What is Disaster Recovery as a Service? | 10 Benefits to DRaaS
Published 06/18/2022
Written by the Security as a Service Working Group.
Purpose
Backing up, or making an extra copy of data in case of accidental deletion or corruption is often a standalone service.
Disaster Recovery as a Service (DRaaS) is a cloud computing service model that allows organizations to back up data and IT infrastructure in a third-party cloud computing environment. The as-a-service model enables organizations to regain access after a disaster. Designed to backup and recover, DRaaS provides for best practices to overcome these challenges.
Benefits
Here are 10 benefits of taking advantage of DRaaS (backup and recovery) services and modern architectures:
1. Focus. Instead of maintaining a disaster recovery plan, IT can devote their efforts to more revenue-generating activities.
2. Scalability. As the CSP hosts many customers’ infrastructure, this provides the potential for elasticity and effectively unlimited scalability.
3. State-of-the-art. The diverse customer base and competitiveness ensures that vendors employ the best infrastructure to meet increasing performance and security requirements.
4. Recovery. Vendors will have access to infrastructure and are experienced in recovery, making disaster recovery plan implementations and recoveries more efficient and effective.
5. Infrastructure. Revenue volume allows the CSP to employ state of the art facilities and alarms to safeguard data.
6. Updates. The requirements of customers and the efficiency of patching and versioning the same software for multiple customers is a distinct cloud advantage.
7. Resilience. Vendors need to host multiple infrastructures for thousands of customers, so they invest in large-scale, resilient, redundant, and secure systems and facilities.
8. Access. DRaaS allows a disaster-affected system to be accessed from a location not affected by the disaster.
9. Costs. While vendors spread costs over a large customer base reducing unit costs, the consumer benefits by paying only the services they use.
10. Compliance.
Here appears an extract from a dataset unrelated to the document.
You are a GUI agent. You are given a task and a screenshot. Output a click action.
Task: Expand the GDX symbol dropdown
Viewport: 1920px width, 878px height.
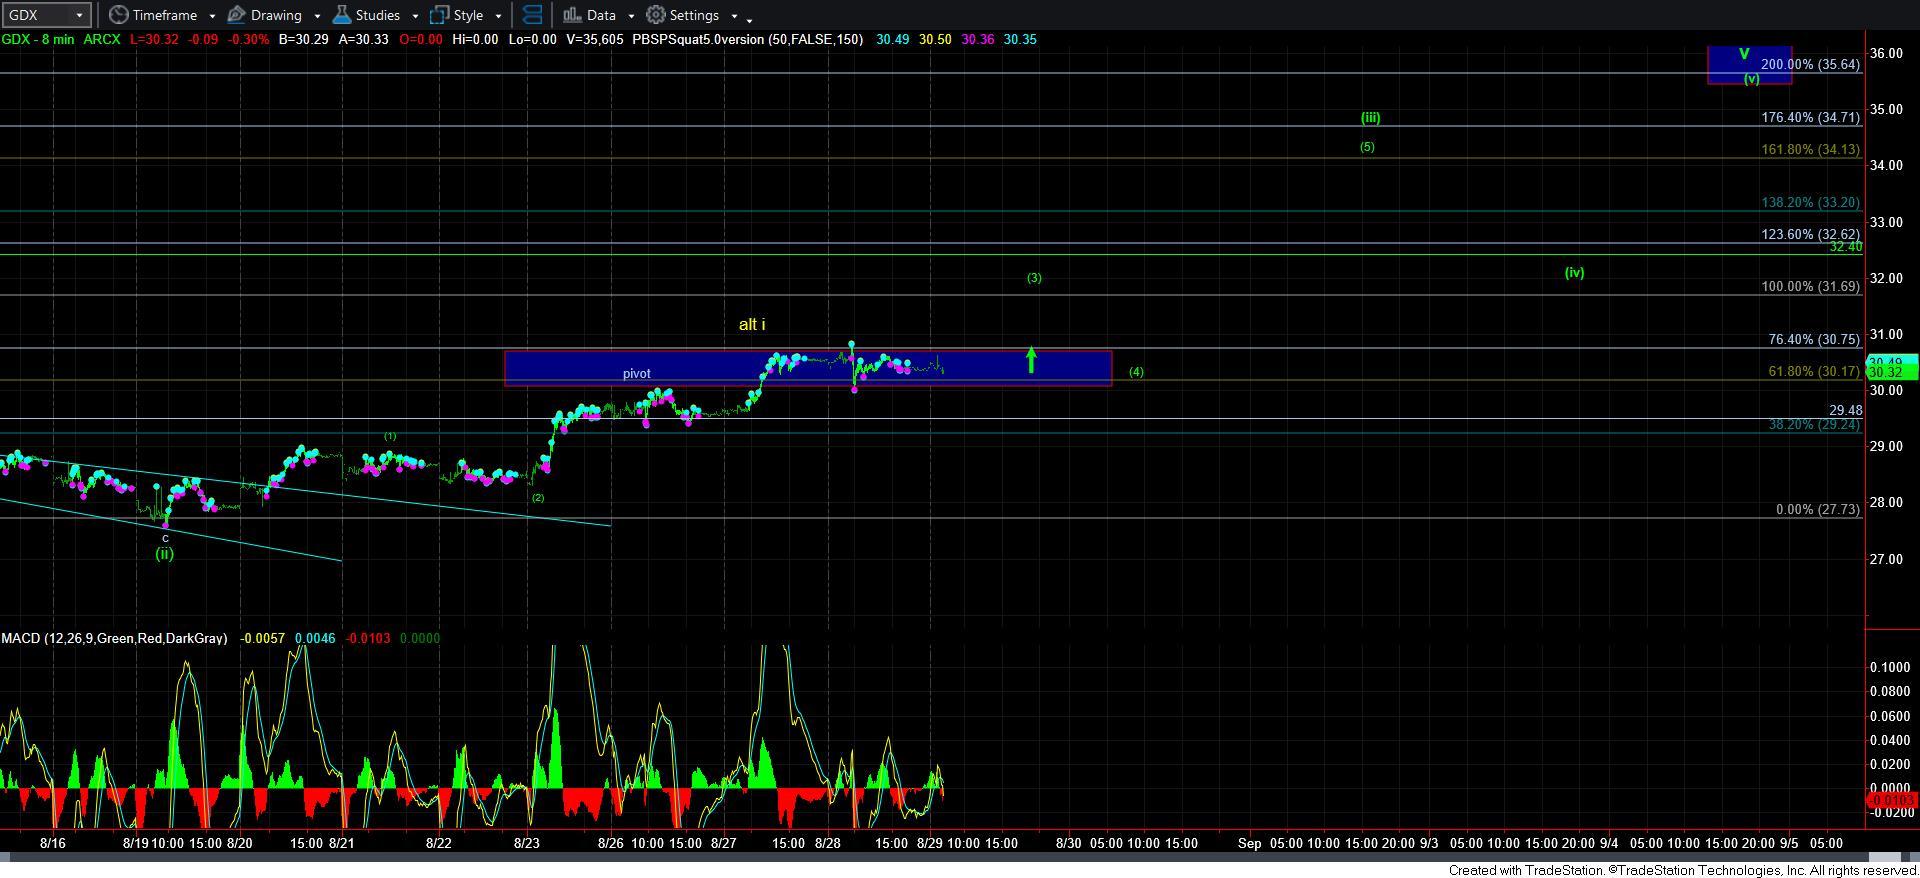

Because customers represent diverse fields, it is necessary to comply with numerous regulations and country-specific requirements.
Why It’s Necessary
For both the CSC and the CSP to remain competitive, customers require, and the CSPs must provide, backup and recovery that seamlessly ensures operational resilience in-line with the customer’s business and compliance requirements.
Today’s age of never-ending digital transformation, technological innovation, global expansion, and proliferation of compliance requirements is resulting in complex environments that require backup solutions.